*Exercises:*
**1.** Answer these questions from the excerpt on Sandamali's detention in Japan.
(a) What kept her from getting a commercial flight back to Sri Lanka?
(b) On what date did she first meet Japanese supporters?
(c) What did some detention officers think some of the detainees would do?
**2.** Carry on the excerpt on Sandamali's detention in Japan, picking up after its final sentence.

She wanted to return to Sri Lanka, but she could not get a commercial flight back there due to disruptions from the COVID-19 pandemic.
Immigration officials along with the Sri Lankan Embassy put her on a waiting list for a return flight and sought to financially help her to fly back to her home country.
But suddenly in mid-December, she changed her mind and said she wanted to remain in Japan.
On Dec. 9, she met Japanese supporters for the first time, who offered to help her to stay in Japan and told her to consider filing an application for provisional release.
In January, after she filed the application, she began to complain that her health was in poor condition.
The report said that some detention officers thought some of the detainees would exaggerate their health condition and complain about medical problems as a ruse to obtain provisional release status.
The report mentions that one of Sandamali’s supporters suggested to her that she would not obtain provisional release status unless she went to a hospital and complained about her poor health.
The report said investigators asked the supporter to confirm if that was true.
“I may have told her that she might obtain provisional release status because she is ill,” the supporter said. “But I did not make such remarks.”

*Given records:*
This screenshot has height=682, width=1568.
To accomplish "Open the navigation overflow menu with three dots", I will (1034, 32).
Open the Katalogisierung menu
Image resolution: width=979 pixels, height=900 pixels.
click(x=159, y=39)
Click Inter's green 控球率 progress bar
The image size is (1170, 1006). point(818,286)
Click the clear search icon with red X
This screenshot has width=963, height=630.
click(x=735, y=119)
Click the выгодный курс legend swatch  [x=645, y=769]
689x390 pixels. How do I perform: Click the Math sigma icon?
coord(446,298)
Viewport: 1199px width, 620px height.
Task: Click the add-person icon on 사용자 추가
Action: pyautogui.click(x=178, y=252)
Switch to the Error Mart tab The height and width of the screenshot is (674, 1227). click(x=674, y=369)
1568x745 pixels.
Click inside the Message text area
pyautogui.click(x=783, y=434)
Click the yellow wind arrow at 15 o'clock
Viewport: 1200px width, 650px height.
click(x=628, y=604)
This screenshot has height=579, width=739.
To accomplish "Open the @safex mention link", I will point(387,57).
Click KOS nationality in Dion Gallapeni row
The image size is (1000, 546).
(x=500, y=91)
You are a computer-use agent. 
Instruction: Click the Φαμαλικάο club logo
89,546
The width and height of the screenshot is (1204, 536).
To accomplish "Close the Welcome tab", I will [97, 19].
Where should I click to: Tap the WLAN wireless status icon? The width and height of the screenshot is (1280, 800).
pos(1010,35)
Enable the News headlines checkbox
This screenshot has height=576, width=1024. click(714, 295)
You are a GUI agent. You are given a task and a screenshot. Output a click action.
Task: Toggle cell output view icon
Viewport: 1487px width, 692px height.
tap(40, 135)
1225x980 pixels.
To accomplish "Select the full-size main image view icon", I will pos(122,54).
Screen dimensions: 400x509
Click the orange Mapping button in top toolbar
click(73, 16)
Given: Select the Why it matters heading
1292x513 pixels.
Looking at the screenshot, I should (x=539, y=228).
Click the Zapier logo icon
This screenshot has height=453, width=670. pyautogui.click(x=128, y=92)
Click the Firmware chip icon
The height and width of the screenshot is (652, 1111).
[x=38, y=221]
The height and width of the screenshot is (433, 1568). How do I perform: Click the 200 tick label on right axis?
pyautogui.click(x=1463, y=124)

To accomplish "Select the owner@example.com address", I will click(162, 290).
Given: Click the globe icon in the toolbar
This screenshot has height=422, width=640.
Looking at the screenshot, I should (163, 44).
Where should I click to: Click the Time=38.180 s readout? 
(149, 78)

*Answers to the problems:*
**1.**
(a) Disruptions from the COVID-19 pandemic.
(b) Dec. 9.
(c) Exaggerate their health condition and complain about medical problems as a ruse to obtain provisional release status.

**2.**
Sandamali repeatedly asked to see a doctor at a hospital outside the facility in late February when her condition deteriorated.
But because an appointment was already set, the facility did not take any further action.
After she saw a psychiatrist at an outside hospital on March 4, Sandamali’s condition became notably worse. But the detention officers thought it was due to the effects of a drug and did not think it was a life-threatening condition.
On the morning of March 6, her blood pressure and pulse were indeterminable, but the facility did not take any action.
Sandamali died on March 6.
The report concluded that the bureau lacked a system to accurately ascertain the facility’s situation and then take measures, nor did it have a system for dealing with such a situation on weekends without a doctor or a nurse on duty.
The report also said that even if the officers suspect that a detainee is exaggerating their illness to help their appeal to obtain provisional release, they need to immediately consult health care workers to not miss a critical medical situation.
In Sandamali’s case, it was not done adequately, the report concluded.
It also said the way detention officers treated Sandamali showed a lack of awareness about human rights.
On March 1, three days before her death, detention officers assisted Sandamali to drink milk coffee. When she could not swallow it well, an officer said, “Milk (is coming) from (her) nose.”
On the day she died, she took an antipsychotic drug and looked lifeless. An officer who saw her asked her if she was “high.”
According to the report, detention officers said assisting her became stressful for them and they made such remarks to alleviate their stress.
Sandamali filed applications for provisional release twice. The first was rejected on Feb. 16 and the second was filed six days later.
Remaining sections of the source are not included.